# What's the frunk for at your house?



## lance.bailey (Apr 1, 2019)

As I am soon to be the owner of a second frunk I'm wondering what other people use it for? From this other thread the usefulness of the frunk would be increased if it were power, but to be honest I don't really use it much. We keep our "go bags" in it for disaster escape (maybe I should stop parking it inside...).

In the past I have used it for a couple of large pizzas (I call it the "Prunk" when I do that).

with the frunk annoying to close when nosed into the garage, I don't really use it.


----------



## SoFlaModel3 (Apr 15, 2017)

I only use the frunk for smelly takeout. Otherwise my frunk and trunk for that matter are always empty. The well in my trunk has a tire repair kit and the UMC in it.


----------



## Needsdecaf (Dec 27, 2018)

SUPPLIED DATA
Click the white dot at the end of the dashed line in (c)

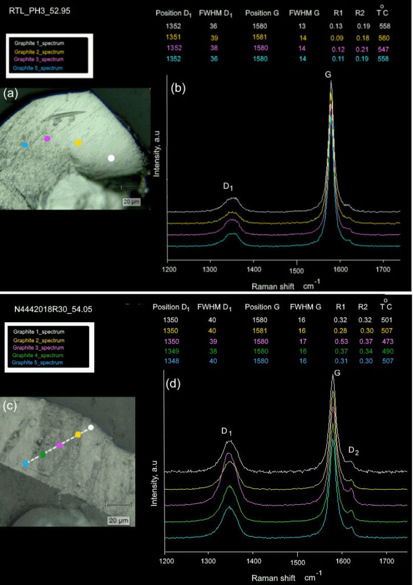91,427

TASK TO COMPLETE
Continue the forum thread above about what people keep in the frunk, picking up right after its last line.

THE RESULT
Almost never use the frunk. Primarily because like you, my car is parked head in almost everywhere, including my garage, so it's a bit inconvenient to use. I use the under-trunk storage for cables, tire inflator / repair kit, etc. 

Still, I'm glad we have it. Useful space if you need to load the car up. But I've never taken this car loaded up on a trip, nor am I ever likely to.


----------



## bwilson4web (Mar 4, 2019)

Mine holds two rain jackets and the portable EVSE with all of the adapters.

Bob Wilson


----------



## D. J. (Apr 11, 2016)

I keep my 50' extension cord in the frunk to "balance out" the charger and tire repair kit in the rear. And in the winter, I have my chains up there to be compliant with Colorado's chain law and still be able to access them with ski gear in the trunk.


----------



## Bigriver (Jan 26, 2018)

My model 3 frunk is rarely used. I keep an empty, shallow cooler in there along with a pizza bag and some thermal shopping bags. Just in case I am transporting food that I want to keep cold or hot.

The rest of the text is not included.